Harari divide a história da humanidade em três grandes períodos, que correspondem a três acontecimentos marcantes: a revolução cognitiva, a revolução agrícola e a revolução científica. Entre as duas últimas ocorre a unificação da humanidade, que deixa de estar separada em ilhas culturais, para passar a ser uma só cultura. Quando Hollywood imagina o faroeste do séc. XIX, com índios orgulhosos nos seus cavalos, dá a ilusão de uma cultura independente, o que é falso: os cavalos, por exemplo, foram reintroduzidos no continente norte-americano apenas no séc. XV, quando os espanhóis lá chegaram. (Reintroduzidos porque quando os antepassados dos indígenas norte-americanos, os primeiros hominídeos, chegaram ao actual continente norte-americano, havia cavalos, que prontamente se extinguiram com a pressão predatória humana.)

··········

• Objetivo 1
Diga se cada afirmação abaixo está de acordo com o texto sobre Harari, respondendo sim ou não e citando as palavras do texto que decidem. (a) Harari divide a história da humanidade em três grandes períodos. (b) A unificação da humanidade acontece antes da revolução agrícola. (c) Os cavalos nunca tinham existido na América do Norte antes da chegada dos espanhóis.
• Objetivo 2
Transcreva do texto sobre Harari o trecho que vai de "Harari divide a" até "pressão predatória humana.)".

• Trechos do material
··········

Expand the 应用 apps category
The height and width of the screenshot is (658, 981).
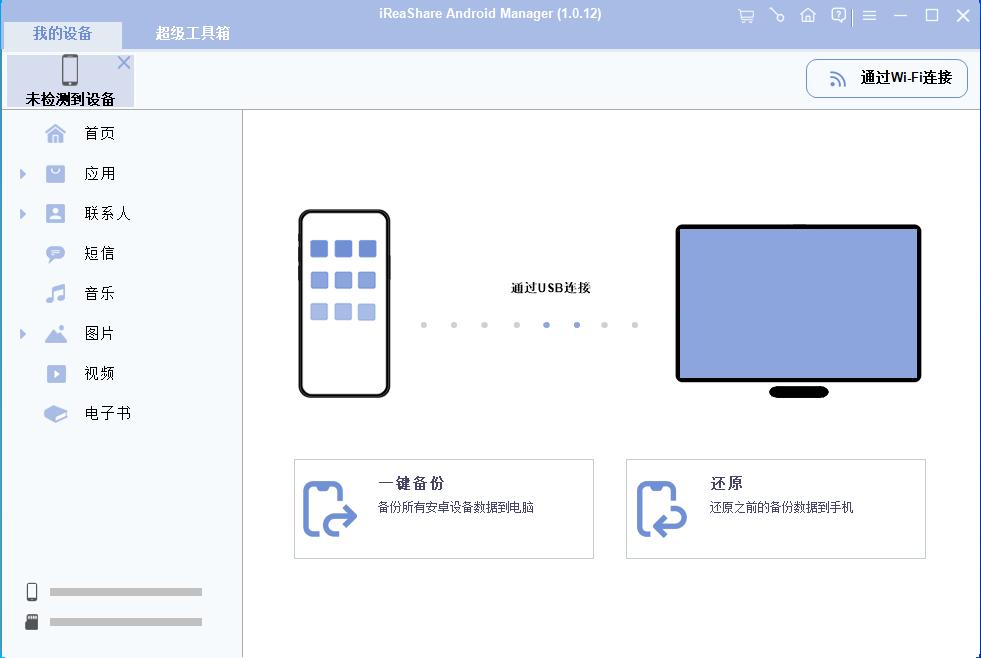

··········

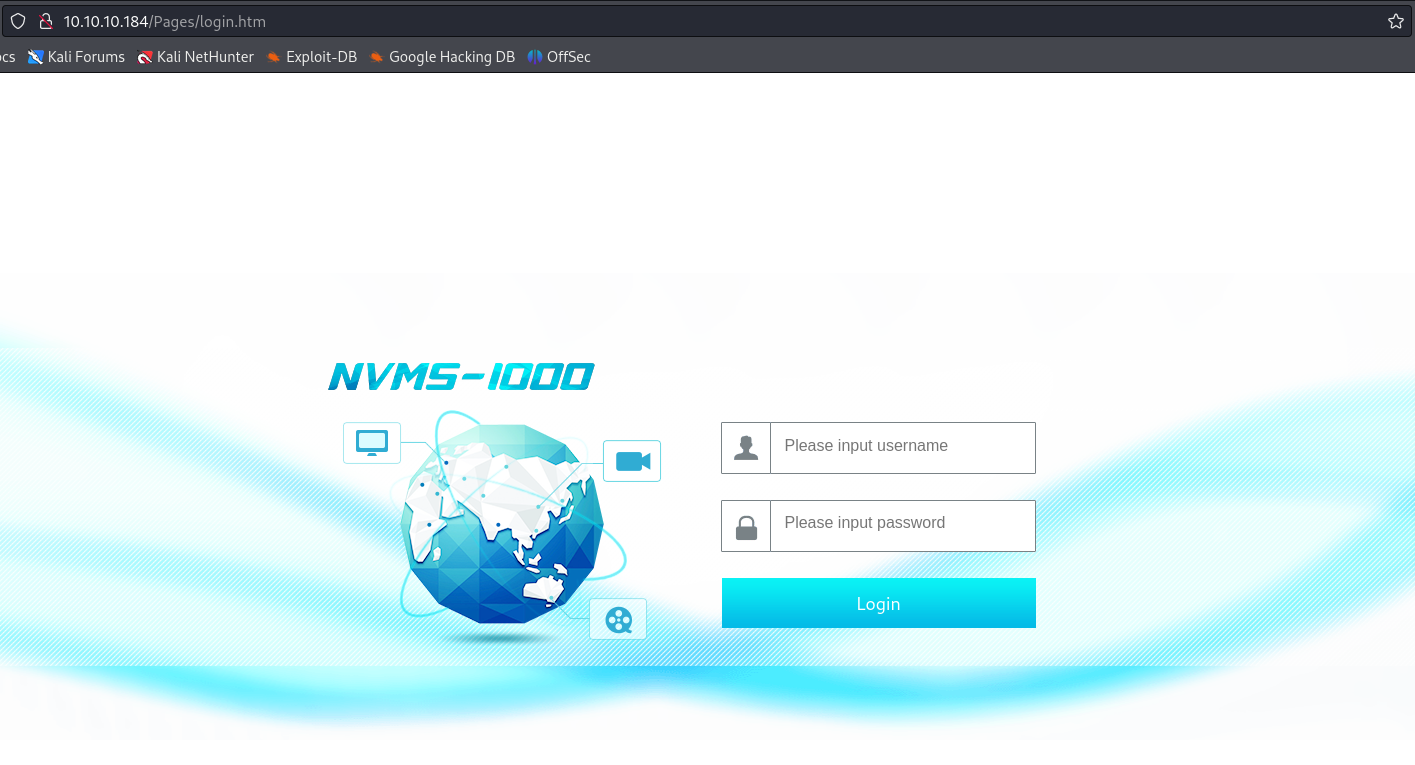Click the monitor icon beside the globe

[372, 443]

··········

• Resposta final 1
(a) Sim: "Harari divide a história da humanidade em três grandes períodos"
(b) Não: "Entre as duas últimas ocorre a unificação da humanidade"
(c) Não: "havia cavalos, que prontamente se extinguiram com a pressão predatória humana"

• Resposta final 2
Harari divide a história da humanidade em três grandes períodos, que correspondem a três acontecimentos marcantes: a revolução cognitiva, a revolução agrícola e a revolução científica. Entre as duas últimas ocorre a unificação da humanidade, que deixa de estar separada em ilhas culturais, para passar a ser uma só cultura. Quando Hollywood imagina o faroeste do séc. XIX, com índios orgulhosos nos seus cavalos, dá a ilusão de uma cultura independente, o que é falso: os cavalos, por exemplo, foram reintroduzidos no continente norte-americano apenas no séc. XV, quando os espanhóis lá chegaram. (Reintroduzidos porque quando os antepassados dos indígenas norte-americanos, os primeiros hominídeos, chegaram ao actual continente norte-americano, havia cavalos, que prontamente se extinguiram com a pressão predatória humana.)